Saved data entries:
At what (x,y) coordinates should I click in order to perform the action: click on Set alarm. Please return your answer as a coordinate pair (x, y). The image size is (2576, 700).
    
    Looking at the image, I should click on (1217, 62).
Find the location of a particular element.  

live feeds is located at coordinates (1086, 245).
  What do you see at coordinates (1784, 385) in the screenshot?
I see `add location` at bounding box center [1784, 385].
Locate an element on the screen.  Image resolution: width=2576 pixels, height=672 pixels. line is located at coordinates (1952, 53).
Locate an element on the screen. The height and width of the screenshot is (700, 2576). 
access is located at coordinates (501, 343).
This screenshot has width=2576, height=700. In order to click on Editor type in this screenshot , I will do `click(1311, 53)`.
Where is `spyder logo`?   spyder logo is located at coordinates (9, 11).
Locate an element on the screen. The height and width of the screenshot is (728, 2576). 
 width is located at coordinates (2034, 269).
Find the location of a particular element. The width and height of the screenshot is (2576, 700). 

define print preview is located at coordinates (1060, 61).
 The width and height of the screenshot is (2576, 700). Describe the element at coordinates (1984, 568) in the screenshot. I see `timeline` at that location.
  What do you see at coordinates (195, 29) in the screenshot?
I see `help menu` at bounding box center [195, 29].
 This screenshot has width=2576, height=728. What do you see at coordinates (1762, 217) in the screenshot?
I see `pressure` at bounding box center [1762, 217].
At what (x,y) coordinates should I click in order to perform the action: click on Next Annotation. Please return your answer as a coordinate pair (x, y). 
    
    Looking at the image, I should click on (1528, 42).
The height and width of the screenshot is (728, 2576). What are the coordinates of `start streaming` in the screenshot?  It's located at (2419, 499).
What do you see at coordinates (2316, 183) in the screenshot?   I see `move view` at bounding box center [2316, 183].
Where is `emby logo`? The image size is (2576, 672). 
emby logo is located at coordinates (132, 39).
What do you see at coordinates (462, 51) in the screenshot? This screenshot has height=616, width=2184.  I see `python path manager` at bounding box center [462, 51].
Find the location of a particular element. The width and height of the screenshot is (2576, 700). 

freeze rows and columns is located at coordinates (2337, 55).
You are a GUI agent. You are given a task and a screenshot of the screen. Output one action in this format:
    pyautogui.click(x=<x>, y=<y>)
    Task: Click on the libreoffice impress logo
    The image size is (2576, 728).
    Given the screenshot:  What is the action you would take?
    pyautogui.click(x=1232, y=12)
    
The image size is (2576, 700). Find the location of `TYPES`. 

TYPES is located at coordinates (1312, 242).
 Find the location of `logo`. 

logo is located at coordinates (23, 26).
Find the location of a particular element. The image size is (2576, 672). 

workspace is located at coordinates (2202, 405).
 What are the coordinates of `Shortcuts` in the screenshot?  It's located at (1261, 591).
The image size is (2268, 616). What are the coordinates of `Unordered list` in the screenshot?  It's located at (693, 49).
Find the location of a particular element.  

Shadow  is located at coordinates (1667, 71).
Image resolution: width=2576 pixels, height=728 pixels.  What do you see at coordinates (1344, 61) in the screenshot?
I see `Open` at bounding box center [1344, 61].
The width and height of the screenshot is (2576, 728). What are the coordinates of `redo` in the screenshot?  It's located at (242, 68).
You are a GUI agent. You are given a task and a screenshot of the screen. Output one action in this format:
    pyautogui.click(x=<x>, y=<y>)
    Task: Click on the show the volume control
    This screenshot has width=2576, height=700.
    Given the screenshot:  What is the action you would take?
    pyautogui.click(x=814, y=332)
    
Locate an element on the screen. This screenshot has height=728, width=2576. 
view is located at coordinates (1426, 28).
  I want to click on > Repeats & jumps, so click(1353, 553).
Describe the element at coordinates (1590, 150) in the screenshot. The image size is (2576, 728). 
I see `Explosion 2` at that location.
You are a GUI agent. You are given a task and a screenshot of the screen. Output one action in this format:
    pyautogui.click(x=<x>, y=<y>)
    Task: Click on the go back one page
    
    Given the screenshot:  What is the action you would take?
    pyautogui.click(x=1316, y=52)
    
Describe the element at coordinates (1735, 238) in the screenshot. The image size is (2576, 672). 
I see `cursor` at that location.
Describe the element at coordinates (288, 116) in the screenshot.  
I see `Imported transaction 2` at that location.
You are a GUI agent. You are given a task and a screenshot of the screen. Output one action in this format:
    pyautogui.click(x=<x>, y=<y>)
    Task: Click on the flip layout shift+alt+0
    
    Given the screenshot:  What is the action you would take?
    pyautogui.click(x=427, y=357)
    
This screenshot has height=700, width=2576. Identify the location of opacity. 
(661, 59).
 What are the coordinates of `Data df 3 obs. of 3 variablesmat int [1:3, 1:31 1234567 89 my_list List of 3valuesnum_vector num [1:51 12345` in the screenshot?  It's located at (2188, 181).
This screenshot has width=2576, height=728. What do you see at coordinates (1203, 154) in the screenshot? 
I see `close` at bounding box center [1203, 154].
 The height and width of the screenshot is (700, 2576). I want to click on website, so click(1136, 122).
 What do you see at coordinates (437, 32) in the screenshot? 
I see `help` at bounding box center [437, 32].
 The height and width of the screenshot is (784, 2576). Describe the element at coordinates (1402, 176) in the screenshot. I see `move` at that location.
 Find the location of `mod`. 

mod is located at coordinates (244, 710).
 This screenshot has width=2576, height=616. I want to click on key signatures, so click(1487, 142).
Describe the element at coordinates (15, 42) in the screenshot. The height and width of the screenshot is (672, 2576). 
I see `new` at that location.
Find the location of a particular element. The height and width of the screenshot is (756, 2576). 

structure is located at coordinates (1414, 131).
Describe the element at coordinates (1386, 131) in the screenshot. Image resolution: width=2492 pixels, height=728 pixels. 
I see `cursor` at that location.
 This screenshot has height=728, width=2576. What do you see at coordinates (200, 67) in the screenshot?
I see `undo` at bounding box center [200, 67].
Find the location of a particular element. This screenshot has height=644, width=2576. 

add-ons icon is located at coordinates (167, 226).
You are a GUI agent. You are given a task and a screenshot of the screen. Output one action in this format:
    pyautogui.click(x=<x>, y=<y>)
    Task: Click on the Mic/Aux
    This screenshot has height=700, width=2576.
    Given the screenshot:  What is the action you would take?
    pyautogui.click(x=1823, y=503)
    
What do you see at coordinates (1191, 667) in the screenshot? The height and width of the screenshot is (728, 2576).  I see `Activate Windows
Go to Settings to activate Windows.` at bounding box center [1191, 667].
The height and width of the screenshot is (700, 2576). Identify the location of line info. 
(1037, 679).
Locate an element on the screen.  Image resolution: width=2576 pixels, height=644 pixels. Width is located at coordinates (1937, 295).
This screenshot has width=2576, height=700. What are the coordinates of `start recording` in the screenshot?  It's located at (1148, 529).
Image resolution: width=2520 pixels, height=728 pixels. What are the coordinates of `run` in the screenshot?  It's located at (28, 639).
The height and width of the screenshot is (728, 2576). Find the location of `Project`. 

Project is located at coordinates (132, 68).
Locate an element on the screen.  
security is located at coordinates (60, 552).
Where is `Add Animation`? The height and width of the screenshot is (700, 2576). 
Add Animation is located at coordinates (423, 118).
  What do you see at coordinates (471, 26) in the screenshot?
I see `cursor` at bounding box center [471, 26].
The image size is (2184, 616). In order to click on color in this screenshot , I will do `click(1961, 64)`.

## Aim
Rewrite every record above, putting "Find this item on the screen" in place of each "Locate an element on the screen" and leaving everything else unchanged.

## Written answer
At what (x,y) coordinates should I click in order to perform the action: click on Set alarm. Please return your answer as a coordinate pair (x, y). The image size is (2576, 700).
    
    Looking at the image, I should click on (1217, 62).
Find the location of a particular element.  

live feeds is located at coordinates (1086, 245).
  What do you see at coordinates (1784, 385) in the screenshot?
I see `add location` at bounding box center [1784, 385].
Find this item on the screen.  Image resolution: width=2576 pixels, height=672 pixels. line is located at coordinates (1952, 53).
Find this item on the screen. The height and width of the screenshot is (700, 2576). 
access is located at coordinates (501, 343).
This screenshot has width=2576, height=700. In order to click on Editor type in this screenshot , I will do `click(1311, 53)`.
Where is `spyder logo`?   spyder logo is located at coordinates (9, 11).
Find this item on the screen. The height and width of the screenshot is (728, 2576). 
 width is located at coordinates (2034, 269).
Find the location of a particular element. The width and height of the screenshot is (2576, 700). 

define print preview is located at coordinates (1060, 61).
 The width and height of the screenshot is (2576, 700). Describe the element at coordinates (1984, 568) in the screenshot. I see `timeline` at that location.
  What do you see at coordinates (195, 29) in the screenshot?
I see `help menu` at bounding box center [195, 29].
 This screenshot has width=2576, height=728. What do you see at coordinates (1762, 217) in the screenshot?
I see `pressure` at bounding box center [1762, 217].
At what (x,y) coordinates should I click in order to perform the action: click on Next Annotation. Please return your answer as a coordinate pair (x, y). 
    
    Looking at the image, I should click on (1528, 42).
The height and width of the screenshot is (728, 2576). What are the coordinates of `start streaming` in the screenshot?  It's located at (2419, 499).
What do you see at coordinates (2316, 183) in the screenshot?   I see `move view` at bounding box center [2316, 183].
Where is `emby logo`? The image size is (2576, 672). 
emby logo is located at coordinates (132, 39).
What do you see at coordinates (462, 51) in the screenshot? This screenshot has height=616, width=2184.  I see `python path manager` at bounding box center [462, 51].
Find the location of a particular element. The width and height of the screenshot is (2576, 700). 

freeze rows and columns is located at coordinates (2337, 55).
You are a GUI agent. You are given a task and a screenshot of the screen. Output one action in this format:
    pyautogui.click(x=<x>, y=<y>)
    Task: Click on the libreoffice impress logo
    The image size is (2576, 728).
    Given the screenshot:  What is the action you would take?
    pyautogui.click(x=1232, y=12)
    
The image size is (2576, 700). Find the location of `TYPES`. 

TYPES is located at coordinates (1312, 242).
 Find the location of `logo`. 

logo is located at coordinates (23, 26).
Find the location of a particular element. The image size is (2576, 672). 

workspace is located at coordinates (2202, 405).
 What are the coordinates of `Shortcuts` in the screenshot?  It's located at (1261, 591).
The image size is (2268, 616). What are the coordinates of `Unordered list` in the screenshot?  It's located at (693, 49).
Find the location of a particular element.  

Shadow  is located at coordinates (1667, 71).
Image resolution: width=2576 pixels, height=728 pixels.  What do you see at coordinates (1344, 61) in the screenshot?
I see `Open` at bounding box center [1344, 61].
The width and height of the screenshot is (2576, 728). What are the coordinates of `redo` in the screenshot?  It's located at (242, 68).
You are a GUI agent. You are given a task and a screenshot of the screen. Output one action in this format:
    pyautogui.click(x=<x>, y=<y>)
    Task: Click on the show the volume control
    This screenshot has width=2576, height=700.
    Given the screenshot:  What is the action you would take?
    pyautogui.click(x=814, y=332)
    
Find this item on the screen. This screenshot has height=728, width=2576. 
view is located at coordinates (1426, 28).
  I want to click on > Repeats & jumps, so click(1353, 553).
Describe the element at coordinates (1590, 150) in the screenshot. The image size is (2576, 728). 
I see `Explosion 2` at that location.
You are a GUI agent. You are given a task and a screenshot of the screen. Output one action in this format:
    pyautogui.click(x=<x>, y=<y>)
    Task: Click on the go back one page
    
    Given the screenshot:  What is the action you would take?
    pyautogui.click(x=1316, y=52)
    
Describe the element at coordinates (1735, 238) in the screenshot. The image size is (2576, 672). 
I see `cursor` at that location.
Describe the element at coordinates (288, 116) in the screenshot.  
I see `Imported transaction 2` at that location.
You are a GUI agent. You are given a task and a screenshot of the screen. Output one action in this format:
    pyautogui.click(x=<x>, y=<y>)
    Task: Click on the flip layout shift+alt+0
    
    Given the screenshot:  What is the action you would take?
    pyautogui.click(x=427, y=357)
    
This screenshot has height=700, width=2576. Identify the location of opacity. 
(661, 59).
 What are the coordinates of `Data df 3 obs. of 3 variablesmat int [1:3, 1:31 1234567 89 my_list List of 3valuesnum_vector num [1:51 12345` in the screenshot?  It's located at (2188, 181).
This screenshot has width=2576, height=728. What do you see at coordinates (1203, 154) in the screenshot? 
I see `close` at bounding box center [1203, 154].
 The height and width of the screenshot is (700, 2576). I want to click on website, so click(1136, 122).
 What do you see at coordinates (437, 32) in the screenshot? 
I see `help` at bounding box center [437, 32].
 The height and width of the screenshot is (784, 2576). Describe the element at coordinates (1402, 176) in the screenshot. I see `move` at that location.
 Find the location of `mod`. 

mod is located at coordinates (244, 710).
 This screenshot has width=2576, height=616. I want to click on key signatures, so click(1487, 142).
Describe the element at coordinates (15, 42) in the screenshot. The height and width of the screenshot is (672, 2576). 
I see `new` at that location.
Find the location of a particular element. The height and width of the screenshot is (756, 2576). 

structure is located at coordinates (1414, 131).
Describe the element at coordinates (1386, 131) in the screenshot. Image resolution: width=2492 pixels, height=728 pixels. 
I see `cursor` at that location.
 This screenshot has height=728, width=2576. What do you see at coordinates (200, 67) in the screenshot?
I see `undo` at bounding box center [200, 67].
Find the location of a particular element. This screenshot has height=644, width=2576. 

add-ons icon is located at coordinates (167, 226).
You are a GUI agent. You are given a task and a screenshot of the screen. Output one action in this format:
    pyautogui.click(x=<x>, y=<y>)
    Task: Click on the Mic/Aux
    This screenshot has height=700, width=2576.
    Given the screenshot:  What is the action you would take?
    pyautogui.click(x=1823, y=503)
    
What do you see at coordinates (1191, 667) in the screenshot? The height and width of the screenshot is (728, 2576).  I see `Activate Windows
Go to Settings to activate Windows.` at bounding box center [1191, 667].
The height and width of the screenshot is (700, 2576). Identify the location of line info. 
(1037, 679).
Find this item on the screen.  Image resolution: width=2576 pixels, height=644 pixels. Width is located at coordinates (1937, 295).
This screenshot has width=2576, height=700. What are the coordinates of `start recording` in the screenshot?  It's located at (1148, 529).
Image resolution: width=2520 pixels, height=728 pixels. What are the coordinates of `run` in the screenshot?  It's located at (28, 639).
The height and width of the screenshot is (728, 2576). Find the location of `Project`. 

Project is located at coordinates (132, 68).
Find this item on the screen.  
security is located at coordinates (60, 552).
Where is `Add Animation`? The height and width of the screenshot is (700, 2576). 
Add Animation is located at coordinates (423, 118).
  What do you see at coordinates (471, 26) in the screenshot?
I see `cursor` at bounding box center [471, 26].
The image size is (2184, 616). In order to click on color in this screenshot , I will do `click(1961, 64)`.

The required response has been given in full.